Peaceful Transition of Power

George Washington was quoted at the Inauguration of President Obama this week. The first president said that "the peaceful transition of power is what will separate this country from every other country in the world."  It seems to me that this is a good reminder for families as well. We should plan to make peaceful transitions of power part of our family life. After all, in every family, as in every country, eventually there is a transition of power.

Transitions of power, peaceful or otherwise, are going on all around us, all the time. With our children, each new stage of development leads to greater power for the child. Many parents have experienced the inevitable passage of potty training as a not-so-peaceful transition of power. Some children can't wait to be independent and do it themselves, while others don't want to be bothered with taking responsibility for their own bodily functions. Beginning in middle school there are battles for independence occurring nearly weekly. The empowerment of a driver's license or an eighteenth birthday can turn some children from agreeable family members to megalomaniacs.

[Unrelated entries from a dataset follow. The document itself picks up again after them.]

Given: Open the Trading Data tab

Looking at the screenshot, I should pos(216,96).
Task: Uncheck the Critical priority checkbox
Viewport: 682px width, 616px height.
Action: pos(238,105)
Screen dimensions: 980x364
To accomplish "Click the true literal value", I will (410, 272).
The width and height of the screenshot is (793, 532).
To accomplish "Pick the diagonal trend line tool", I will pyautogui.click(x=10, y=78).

On the other end of the spectrum, we see elderly parents clinging to power that might better be held by their children. They insist on continuing to drive after their eyesight and hearing have deteriorated to a point where this is no longer safe.  They want to continue to handle their own finances after their memory loss makes this impractical. Some aging parents make plans for a peaceful transition of power, making decisions about how things should be handled if they become frail or have memory issues. Others refuse to acknowledge that they are aging and make no plans, creating a very painful and sometimes chaotic transition of power when decisions need to be made.

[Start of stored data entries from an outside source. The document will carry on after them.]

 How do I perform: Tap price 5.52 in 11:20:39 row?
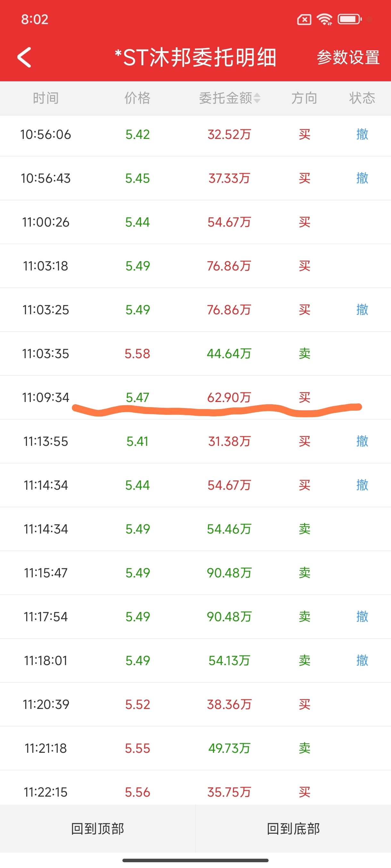pos(137,704)
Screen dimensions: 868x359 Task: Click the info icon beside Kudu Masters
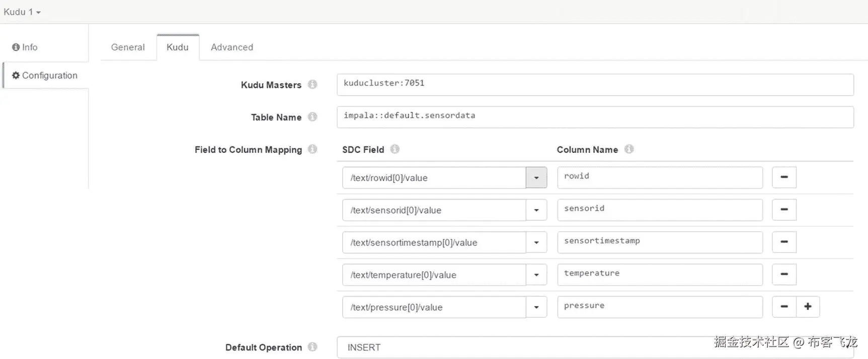[312, 84]
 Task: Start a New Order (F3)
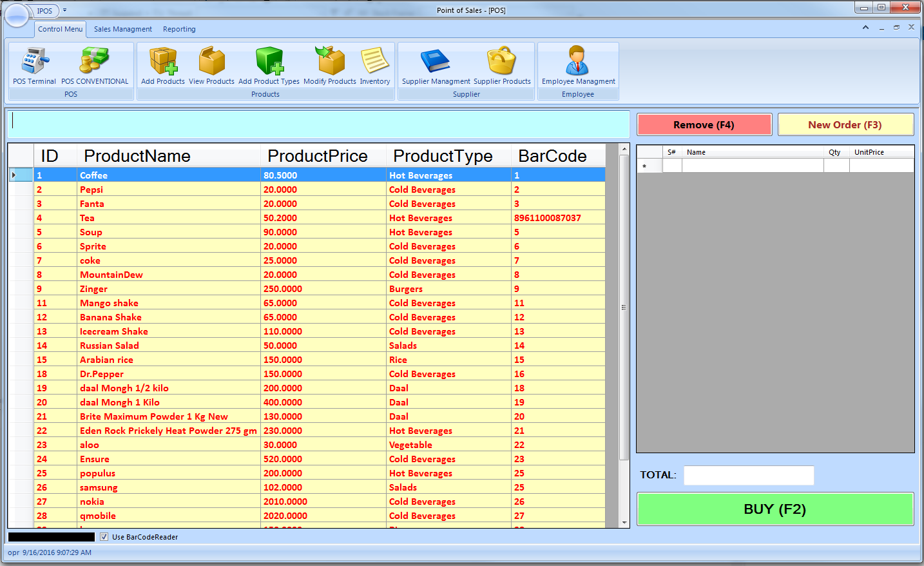(x=845, y=124)
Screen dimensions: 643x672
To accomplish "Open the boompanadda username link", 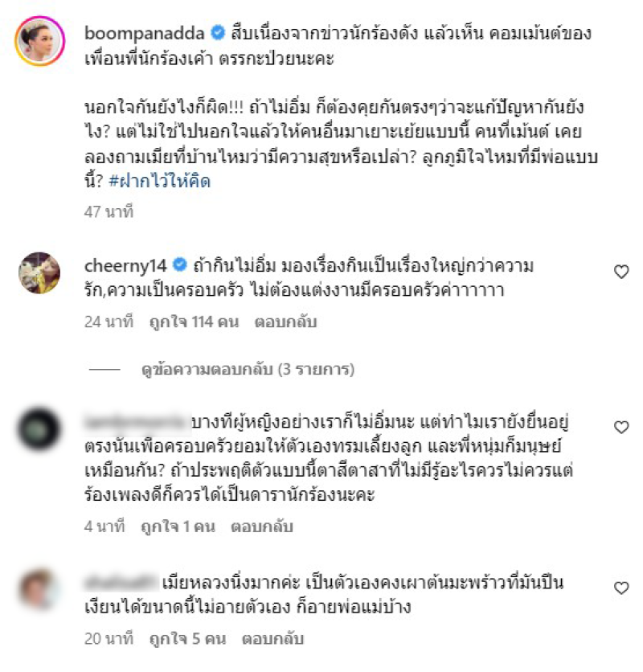I will 145,33.
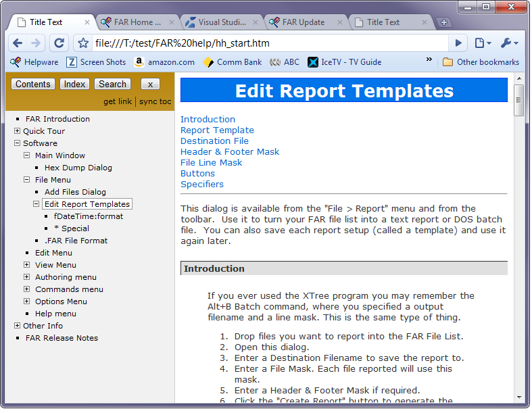
Task: Click the Reload page icon
Action: click(59, 43)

We would do well to plan for orderly transitions of power in our families. Look ahead, and prepare our children to be responsible for themselves. Forecast that for them; let them know your expectations for their independence. Examine ourselves and see if we are keeping them dependent, or setting them up to fail, so we can keep them with us a little longer. It is helpful to look to our own experiences of transitioning to independence and avoid the mistakes of our own parents. It is wise to look around for people who transitioned the way we would hope our kids will, and try to imitate their success. On the flip side, we need to prepare for a time when we will no longer be able to have sole charge over our own lives; we need to prepare to make that transition of power peacefully as well.

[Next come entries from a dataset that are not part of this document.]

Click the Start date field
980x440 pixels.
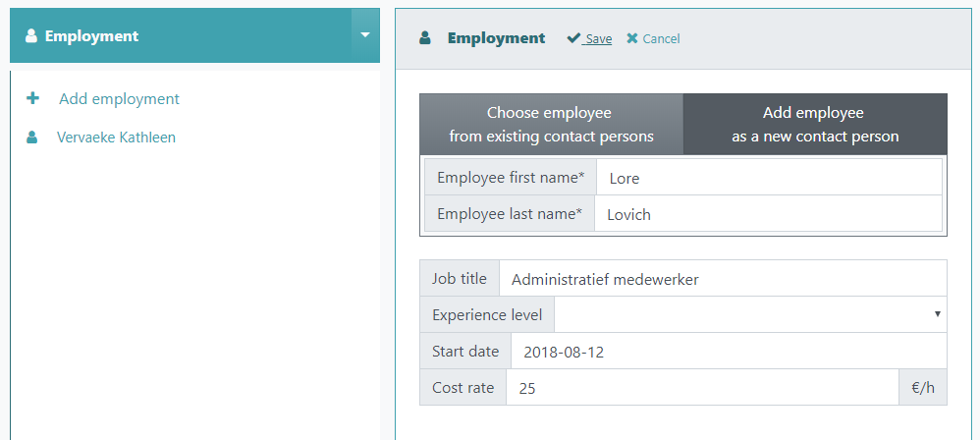tap(729, 352)
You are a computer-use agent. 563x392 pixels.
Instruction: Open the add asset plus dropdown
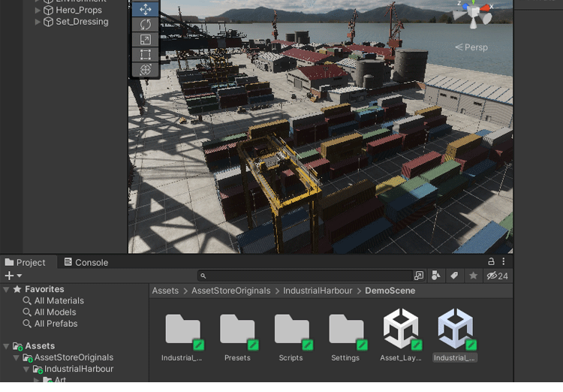pyautogui.click(x=14, y=276)
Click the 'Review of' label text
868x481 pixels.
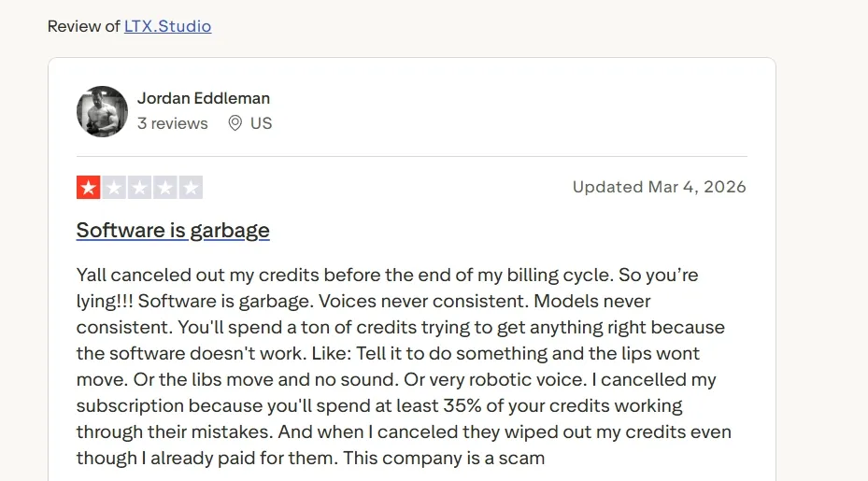(x=83, y=26)
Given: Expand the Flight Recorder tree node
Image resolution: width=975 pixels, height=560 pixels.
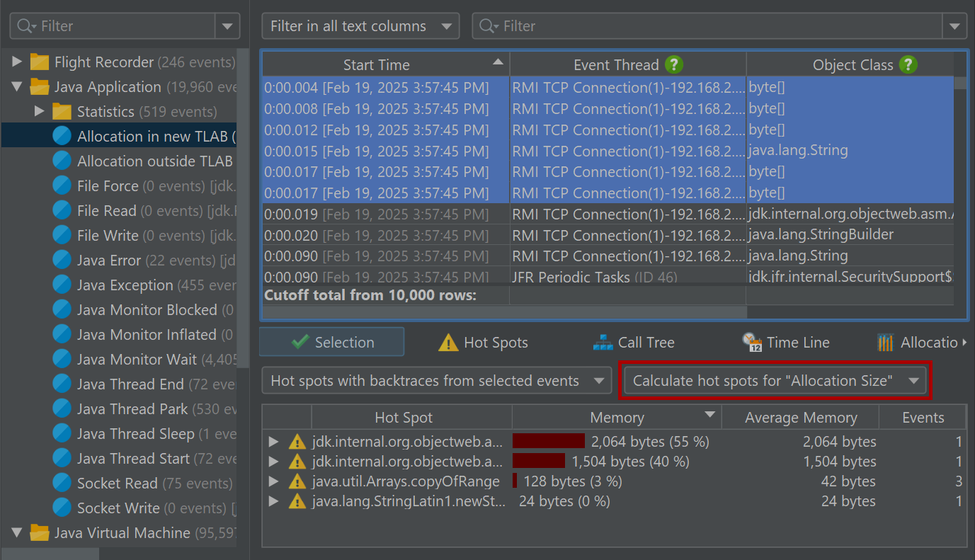Looking at the screenshot, I should click(17, 62).
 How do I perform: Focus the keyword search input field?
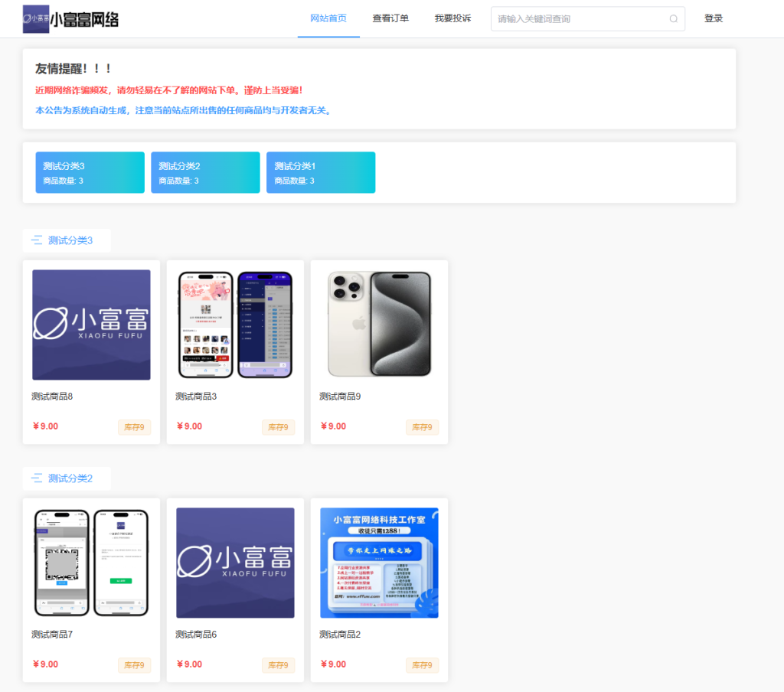tap(580, 19)
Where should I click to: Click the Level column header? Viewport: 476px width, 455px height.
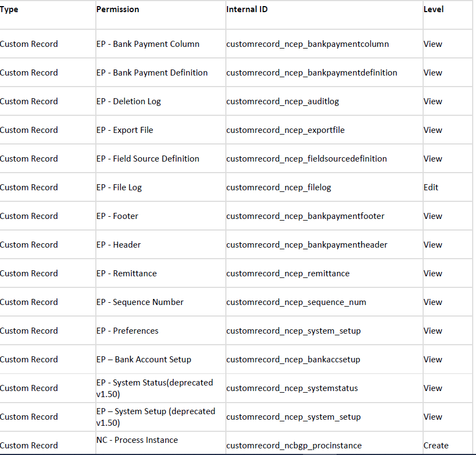(433, 9)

Ecclesiastes 3 reminds us that "For everything there is a season, and a time for every matter under heaven." Most of you reading this are in a season of independence and power. You may be acquiring power as you begin your time as a parent, or your power may be waning as your term as the leader of the family draws to a close. It is the nature of things, and we would do well to make these transitions peacefully.

We can make all our transitions of power with the assurance that the ultimate power rests in the hands of a loving God who holds us all through all the seasons of our lives, saying, as many American presidents have said at their inaugurations: "So help me God."